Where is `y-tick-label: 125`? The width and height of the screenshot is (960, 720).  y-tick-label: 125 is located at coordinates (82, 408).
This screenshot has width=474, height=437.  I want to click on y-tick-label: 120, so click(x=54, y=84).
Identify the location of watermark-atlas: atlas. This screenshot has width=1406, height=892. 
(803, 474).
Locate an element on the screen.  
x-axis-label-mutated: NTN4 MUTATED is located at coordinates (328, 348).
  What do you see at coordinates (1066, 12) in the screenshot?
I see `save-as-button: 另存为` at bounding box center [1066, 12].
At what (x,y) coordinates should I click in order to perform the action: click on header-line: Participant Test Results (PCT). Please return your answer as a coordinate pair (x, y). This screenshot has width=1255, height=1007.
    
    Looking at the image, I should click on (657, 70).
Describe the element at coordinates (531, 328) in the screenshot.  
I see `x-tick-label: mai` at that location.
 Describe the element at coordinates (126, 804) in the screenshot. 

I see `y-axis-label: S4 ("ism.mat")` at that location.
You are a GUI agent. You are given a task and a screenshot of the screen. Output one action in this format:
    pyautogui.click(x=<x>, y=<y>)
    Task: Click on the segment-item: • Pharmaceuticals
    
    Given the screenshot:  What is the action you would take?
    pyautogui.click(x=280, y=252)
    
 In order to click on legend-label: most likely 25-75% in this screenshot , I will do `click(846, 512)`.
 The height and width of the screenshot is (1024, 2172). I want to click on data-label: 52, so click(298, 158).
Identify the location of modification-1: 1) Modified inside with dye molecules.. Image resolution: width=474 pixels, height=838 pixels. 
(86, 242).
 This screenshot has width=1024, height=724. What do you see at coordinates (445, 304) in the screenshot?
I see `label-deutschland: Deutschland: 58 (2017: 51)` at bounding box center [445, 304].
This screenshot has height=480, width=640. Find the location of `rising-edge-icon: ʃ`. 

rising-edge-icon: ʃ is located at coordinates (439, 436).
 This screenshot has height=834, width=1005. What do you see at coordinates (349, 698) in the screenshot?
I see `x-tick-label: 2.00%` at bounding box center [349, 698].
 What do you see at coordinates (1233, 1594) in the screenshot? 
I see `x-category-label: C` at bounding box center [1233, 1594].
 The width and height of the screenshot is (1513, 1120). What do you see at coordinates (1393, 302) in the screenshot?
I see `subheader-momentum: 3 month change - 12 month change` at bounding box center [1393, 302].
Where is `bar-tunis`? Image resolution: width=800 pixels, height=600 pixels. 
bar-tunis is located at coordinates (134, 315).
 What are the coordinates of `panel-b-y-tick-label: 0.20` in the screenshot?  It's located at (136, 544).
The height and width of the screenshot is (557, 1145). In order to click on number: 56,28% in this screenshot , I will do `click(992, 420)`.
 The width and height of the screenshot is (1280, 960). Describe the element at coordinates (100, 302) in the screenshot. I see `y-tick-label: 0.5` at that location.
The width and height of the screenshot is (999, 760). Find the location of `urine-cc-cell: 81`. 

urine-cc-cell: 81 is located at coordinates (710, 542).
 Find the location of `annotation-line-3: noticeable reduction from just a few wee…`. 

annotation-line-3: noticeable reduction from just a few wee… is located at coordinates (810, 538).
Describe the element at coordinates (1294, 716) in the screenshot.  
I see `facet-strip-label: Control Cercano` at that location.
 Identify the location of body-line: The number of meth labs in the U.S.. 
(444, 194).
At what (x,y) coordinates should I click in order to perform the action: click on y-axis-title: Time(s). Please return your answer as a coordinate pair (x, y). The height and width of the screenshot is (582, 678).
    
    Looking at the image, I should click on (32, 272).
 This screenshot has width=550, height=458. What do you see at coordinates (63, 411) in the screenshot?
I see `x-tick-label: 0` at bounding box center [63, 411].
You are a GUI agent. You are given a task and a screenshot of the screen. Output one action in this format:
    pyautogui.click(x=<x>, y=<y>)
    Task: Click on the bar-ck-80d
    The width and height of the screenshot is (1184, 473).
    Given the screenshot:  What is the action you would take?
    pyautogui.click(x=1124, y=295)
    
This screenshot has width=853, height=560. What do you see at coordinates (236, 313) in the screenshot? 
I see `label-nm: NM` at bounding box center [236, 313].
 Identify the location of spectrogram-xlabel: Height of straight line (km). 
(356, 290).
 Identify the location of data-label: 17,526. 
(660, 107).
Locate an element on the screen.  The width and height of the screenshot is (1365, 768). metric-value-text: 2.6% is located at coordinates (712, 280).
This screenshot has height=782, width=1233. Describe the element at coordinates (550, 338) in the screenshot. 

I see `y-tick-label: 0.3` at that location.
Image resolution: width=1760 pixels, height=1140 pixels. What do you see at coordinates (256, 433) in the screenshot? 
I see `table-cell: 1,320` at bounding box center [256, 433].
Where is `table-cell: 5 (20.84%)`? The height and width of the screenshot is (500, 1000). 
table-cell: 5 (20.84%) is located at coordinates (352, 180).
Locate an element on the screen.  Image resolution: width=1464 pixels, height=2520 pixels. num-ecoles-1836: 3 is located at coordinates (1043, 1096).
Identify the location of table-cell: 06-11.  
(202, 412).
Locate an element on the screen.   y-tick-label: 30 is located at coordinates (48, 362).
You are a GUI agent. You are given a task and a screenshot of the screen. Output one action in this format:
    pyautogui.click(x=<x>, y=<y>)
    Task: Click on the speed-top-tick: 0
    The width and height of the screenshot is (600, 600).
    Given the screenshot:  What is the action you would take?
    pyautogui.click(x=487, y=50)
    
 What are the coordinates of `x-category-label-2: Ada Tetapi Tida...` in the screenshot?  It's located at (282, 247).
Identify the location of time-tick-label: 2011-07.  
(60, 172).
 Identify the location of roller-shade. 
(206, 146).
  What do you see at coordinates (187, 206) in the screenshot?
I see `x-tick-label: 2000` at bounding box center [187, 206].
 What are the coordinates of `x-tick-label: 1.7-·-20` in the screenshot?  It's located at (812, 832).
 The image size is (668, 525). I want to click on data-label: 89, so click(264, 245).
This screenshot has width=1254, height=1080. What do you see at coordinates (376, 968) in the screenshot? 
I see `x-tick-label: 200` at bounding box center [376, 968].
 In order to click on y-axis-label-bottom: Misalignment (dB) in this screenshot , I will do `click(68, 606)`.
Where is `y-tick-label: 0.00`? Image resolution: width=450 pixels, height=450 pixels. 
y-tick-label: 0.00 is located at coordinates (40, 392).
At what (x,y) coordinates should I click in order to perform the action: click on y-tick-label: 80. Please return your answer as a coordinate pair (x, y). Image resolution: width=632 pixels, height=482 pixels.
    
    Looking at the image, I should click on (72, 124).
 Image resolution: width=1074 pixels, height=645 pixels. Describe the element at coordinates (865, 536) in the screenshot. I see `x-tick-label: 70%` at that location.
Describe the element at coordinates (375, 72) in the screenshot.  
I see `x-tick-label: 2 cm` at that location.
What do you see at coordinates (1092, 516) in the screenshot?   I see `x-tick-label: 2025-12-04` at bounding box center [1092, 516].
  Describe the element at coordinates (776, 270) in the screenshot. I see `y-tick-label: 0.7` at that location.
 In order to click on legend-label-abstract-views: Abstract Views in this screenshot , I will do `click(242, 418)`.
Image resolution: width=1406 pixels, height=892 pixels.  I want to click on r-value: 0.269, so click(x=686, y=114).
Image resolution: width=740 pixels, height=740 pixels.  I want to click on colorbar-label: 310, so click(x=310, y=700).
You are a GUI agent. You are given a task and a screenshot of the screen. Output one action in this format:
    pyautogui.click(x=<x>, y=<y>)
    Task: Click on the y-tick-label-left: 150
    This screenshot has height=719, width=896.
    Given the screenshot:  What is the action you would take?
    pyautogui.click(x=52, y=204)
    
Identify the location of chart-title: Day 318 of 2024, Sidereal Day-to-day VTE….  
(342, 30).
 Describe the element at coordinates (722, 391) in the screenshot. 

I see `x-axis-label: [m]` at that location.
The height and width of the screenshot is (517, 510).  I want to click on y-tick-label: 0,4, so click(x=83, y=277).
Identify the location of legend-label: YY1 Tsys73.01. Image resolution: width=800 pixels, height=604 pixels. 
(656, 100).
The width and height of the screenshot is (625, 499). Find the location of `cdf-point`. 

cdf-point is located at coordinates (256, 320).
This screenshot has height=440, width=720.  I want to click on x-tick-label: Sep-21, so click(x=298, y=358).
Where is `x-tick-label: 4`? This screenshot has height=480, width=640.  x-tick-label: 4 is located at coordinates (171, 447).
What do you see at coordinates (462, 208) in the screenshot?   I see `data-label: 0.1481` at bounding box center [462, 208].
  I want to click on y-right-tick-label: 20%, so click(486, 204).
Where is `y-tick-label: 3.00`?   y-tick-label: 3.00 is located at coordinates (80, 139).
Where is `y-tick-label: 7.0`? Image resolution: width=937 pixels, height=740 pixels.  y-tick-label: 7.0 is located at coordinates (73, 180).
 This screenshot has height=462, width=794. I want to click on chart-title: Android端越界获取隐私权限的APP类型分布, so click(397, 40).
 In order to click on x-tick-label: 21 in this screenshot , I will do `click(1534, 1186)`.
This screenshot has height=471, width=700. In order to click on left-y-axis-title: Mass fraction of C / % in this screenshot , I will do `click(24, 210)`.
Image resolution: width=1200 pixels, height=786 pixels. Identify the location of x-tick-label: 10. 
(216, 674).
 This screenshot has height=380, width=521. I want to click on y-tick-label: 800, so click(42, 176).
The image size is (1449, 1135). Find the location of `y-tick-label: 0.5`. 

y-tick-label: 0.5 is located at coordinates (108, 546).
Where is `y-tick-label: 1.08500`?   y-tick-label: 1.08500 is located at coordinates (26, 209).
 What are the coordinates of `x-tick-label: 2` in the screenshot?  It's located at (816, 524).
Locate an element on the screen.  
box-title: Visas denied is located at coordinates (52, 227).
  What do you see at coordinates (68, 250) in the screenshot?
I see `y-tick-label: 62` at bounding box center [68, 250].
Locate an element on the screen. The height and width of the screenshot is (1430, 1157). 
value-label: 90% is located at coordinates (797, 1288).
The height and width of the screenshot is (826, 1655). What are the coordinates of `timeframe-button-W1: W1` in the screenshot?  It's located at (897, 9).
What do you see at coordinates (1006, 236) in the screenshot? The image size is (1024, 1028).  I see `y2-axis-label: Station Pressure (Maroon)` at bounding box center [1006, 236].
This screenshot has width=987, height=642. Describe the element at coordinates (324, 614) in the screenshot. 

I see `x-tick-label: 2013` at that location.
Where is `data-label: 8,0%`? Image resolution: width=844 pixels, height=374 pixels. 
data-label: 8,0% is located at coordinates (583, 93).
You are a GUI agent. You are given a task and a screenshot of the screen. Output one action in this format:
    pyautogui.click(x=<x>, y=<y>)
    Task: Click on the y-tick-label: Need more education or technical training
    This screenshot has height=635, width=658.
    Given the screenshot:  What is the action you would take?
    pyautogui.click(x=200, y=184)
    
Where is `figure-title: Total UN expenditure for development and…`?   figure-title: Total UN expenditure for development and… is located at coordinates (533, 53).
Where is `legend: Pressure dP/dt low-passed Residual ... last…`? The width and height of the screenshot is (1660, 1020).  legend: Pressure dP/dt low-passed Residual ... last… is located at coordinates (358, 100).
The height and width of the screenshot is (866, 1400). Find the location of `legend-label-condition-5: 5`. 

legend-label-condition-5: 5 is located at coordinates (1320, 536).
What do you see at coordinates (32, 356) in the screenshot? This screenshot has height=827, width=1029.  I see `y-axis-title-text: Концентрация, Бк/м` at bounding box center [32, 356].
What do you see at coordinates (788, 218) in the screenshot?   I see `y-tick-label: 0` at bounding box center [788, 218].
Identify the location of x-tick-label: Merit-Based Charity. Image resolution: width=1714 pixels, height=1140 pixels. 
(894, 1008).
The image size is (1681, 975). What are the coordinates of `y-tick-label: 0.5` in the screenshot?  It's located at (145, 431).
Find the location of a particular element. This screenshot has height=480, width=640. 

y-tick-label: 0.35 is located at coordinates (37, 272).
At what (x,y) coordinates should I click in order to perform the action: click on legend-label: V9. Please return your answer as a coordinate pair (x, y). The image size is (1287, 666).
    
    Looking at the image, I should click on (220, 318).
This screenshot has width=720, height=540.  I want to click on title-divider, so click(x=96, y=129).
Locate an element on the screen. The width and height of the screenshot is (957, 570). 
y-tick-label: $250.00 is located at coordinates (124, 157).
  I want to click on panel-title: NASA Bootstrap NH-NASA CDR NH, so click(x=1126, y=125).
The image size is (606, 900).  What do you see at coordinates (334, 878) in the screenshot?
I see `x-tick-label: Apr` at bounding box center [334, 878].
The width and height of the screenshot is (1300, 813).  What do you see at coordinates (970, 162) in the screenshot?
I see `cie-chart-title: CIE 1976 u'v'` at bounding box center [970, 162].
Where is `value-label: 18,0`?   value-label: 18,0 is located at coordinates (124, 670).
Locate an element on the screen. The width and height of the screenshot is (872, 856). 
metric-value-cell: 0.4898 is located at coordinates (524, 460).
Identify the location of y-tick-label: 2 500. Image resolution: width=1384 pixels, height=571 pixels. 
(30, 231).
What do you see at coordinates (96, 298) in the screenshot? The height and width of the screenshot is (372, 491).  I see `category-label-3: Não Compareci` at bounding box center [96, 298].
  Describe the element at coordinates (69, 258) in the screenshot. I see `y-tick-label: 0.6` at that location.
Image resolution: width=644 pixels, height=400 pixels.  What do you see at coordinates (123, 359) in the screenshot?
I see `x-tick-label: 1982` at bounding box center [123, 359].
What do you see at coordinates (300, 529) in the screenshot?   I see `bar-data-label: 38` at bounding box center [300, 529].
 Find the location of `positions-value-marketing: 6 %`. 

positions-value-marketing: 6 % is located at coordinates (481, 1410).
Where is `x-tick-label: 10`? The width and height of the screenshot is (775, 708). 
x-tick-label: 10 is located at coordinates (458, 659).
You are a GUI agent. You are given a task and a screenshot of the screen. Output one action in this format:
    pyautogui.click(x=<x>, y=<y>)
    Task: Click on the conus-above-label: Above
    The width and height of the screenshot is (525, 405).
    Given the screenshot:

> _Problem statement_
Please pull out the stretch of the data above, from the line containing "coordinates (1043, 1096)." through the line containing "at (282, 247).", and repeat those lines word for word.

> _Solution_
Locate an element on the screen.  Image resolution: width=1464 pixels, height=2520 pixels. num-ecoles-1836: 3 is located at coordinates (1043, 1096).
Identify the location of table-cell: 06-11.  
(202, 412).
Locate an element on the screen.   y-tick-label: 30 is located at coordinates (48, 362).
You are a GUI agent. You are given a task and a screenshot of the screen. Output one action in this format:
    pyautogui.click(x=<x>, y=<y>)
    Task: Click on the speed-top-tick: 0
    The width and height of the screenshot is (600, 600).
    Given the screenshot:  What is the action you would take?
    pyautogui.click(x=487, y=50)
    
 What are the coordinates of `x-category-label-2: Ada Tetapi Tida...` in the screenshot?  It's located at (282, 247).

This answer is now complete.